De memoria
Carlos Ferreyra
Como un acabadísimo ejercicio de ocio, me puse a recordar cual fue el primer cumpleaños que recuerdo. No fue complicado, en mi cabecita ronda el recuerdo, luego reforzado por la aparición de una añeja instantánea.
Quizá, como dicen un Mi Pueblo, fue al revés volteado. Pero lo menciono como lo he tenido toda mi vida en la mente.
Colgado de un calzón de lona atado a las ramas bajas de un árbol, miro al frente el terregoso terreno delimitado por la consabida nada de podrá de los corrales para contener al ganado vacuno.
Edad: seis meses. Imposible, dice la ciencia, tal recuerdo.
No importa, es el primero, para mí valedero y con eso basta.
Voy a mi más reciente cumpleaños, ayer el primero con enorme biberón compartido con los becerros.
Esta parte se la atribuyo a doña Elena. Mi madre, que acusaba a mi nana, Angelina, de beberse mi leche y darme caldo de frijol.
Quizá por eso me vuelvo loco por un tazón de caldo de frijol con tortillas sopeadas, Chilito Serrano muy picado, cilantro y cebollita.
Sueño, tal delicia desapareció del planeta Tierra hace mucho.
Bueno, soñar no Cuesta nada. Fui a festejar mis 85 años de sustracción de oxígeno a los jóvenes. Un día seguramente de por qué se celebra un año más de vida.
Según yo se trata de un año menos y eso no parece motivo de alegra.
Quizá para quienes se ven forzados a soportar caprichos e intemperancia de cerebros semianquilosados no únicamente por la vida transcurrida, sino seguramente por un ejercicio mental ineficiente, necio, que termina invariablemente en berrinchitos infantiles.
Pero no quiero hablar de desastres palatinos ni de política.
Nosotros, con mi tema:
Para un festejo muy particular, se reunieron los habitantes de la Sierra Norte de Puebla. Herederos de una cultura eminentemente carroñera, con ingestión de animales muertos en distintas preparaciones, decidí que nos reuniésemos en Loma Linda, un acreditado comedero a media altura del ascenso a las Lomas.
Acerté, los vi muy contentos, creo que ni siquiera hubo necesidad de lavar platos pero bueno, cuando se trata de mí, la puerca siempre tuerce el rabo.
Fui con la esperanza de devorar medallones (diferentes a los del general Chencho, que le adornan todo el frontispicio).
Se trata de discretos trozos de carne fresca que cada comensal prepara a su gusto.

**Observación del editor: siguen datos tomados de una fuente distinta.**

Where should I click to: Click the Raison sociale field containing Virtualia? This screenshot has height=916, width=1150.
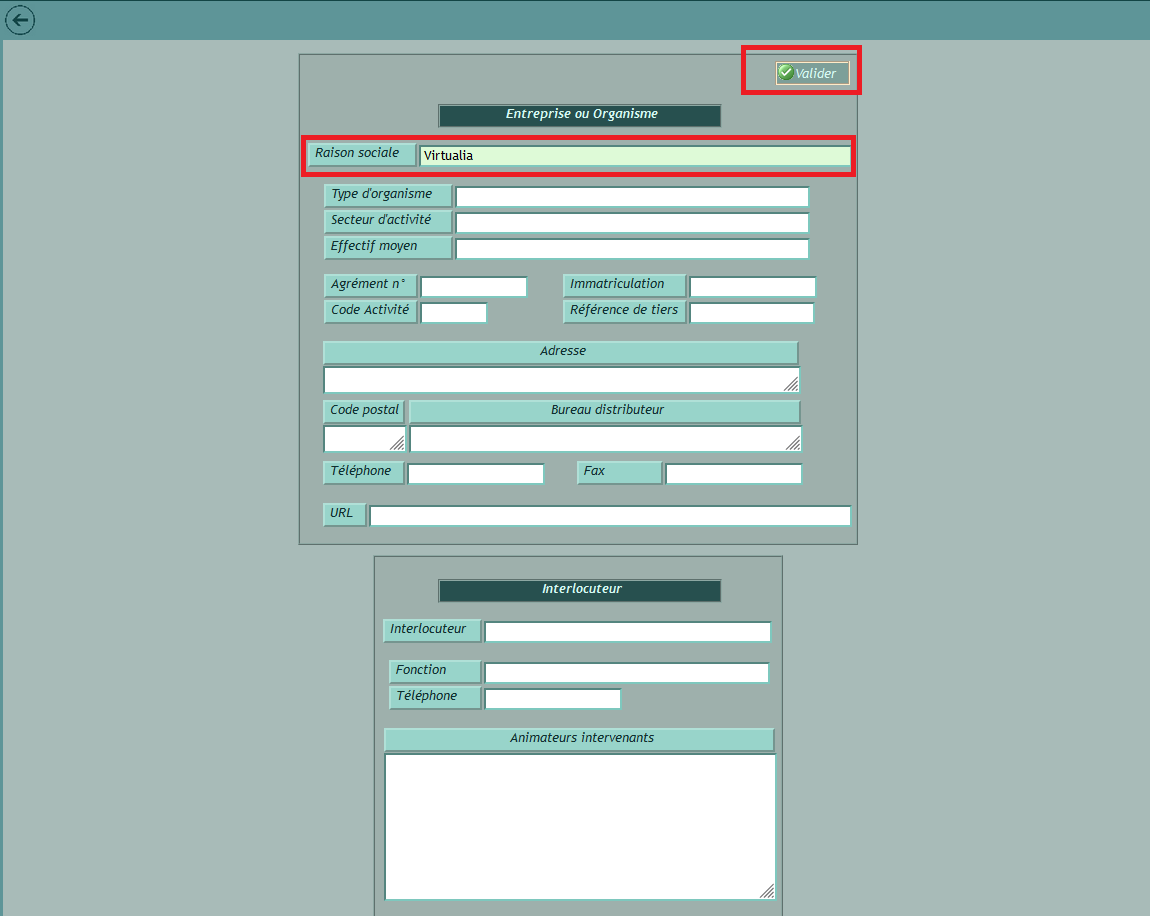point(634,156)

En los diez años que laboré para el Senado, en el centro, los consumía según me adiestraron los meseros de La Tablita.
En un plato colocan los trozos de carne fresca.
Si los quiere al jerez, le adjuntan el plato donde se les puede marinar, van a la parrilla que está al centro y donde se cuecen chiles serranos y cebolla fileteada, y tras breve cocción.
Siguen otros al Limón y termina con los preparados a la mostaza.
¡Ah! Alguien quiso evitar la molestia de la parrilla y ordenó: tráiganselos emplatados.
Me enteré cuando me pusieron enfrente los cachos de carne aplanados, ya cocidos fríos y sin sabor.
Aunque era mi fiesta no quise amargarles la comida a mis nietos, novias, padres.
Pensé: ¿estos idiotas sirven la comida ensabanada, entoallada, encobijada?
De hecho estoy seguro que todo va emplazado.
No comprendo el desconcierto, pero lo que sí entiendo es lo siguiente:
Un platillo tradicional, a la simple indicación de alguien, no del consumidor, puede servirse sin responsabilidad alguna.
Creo que no acostumbran servir platos fríos y preparados al gusto del Can en cuya jeta terminará la orden.
Eso sí, no vuelvo a Loma Linda y si lo hago me prepararé mi comida.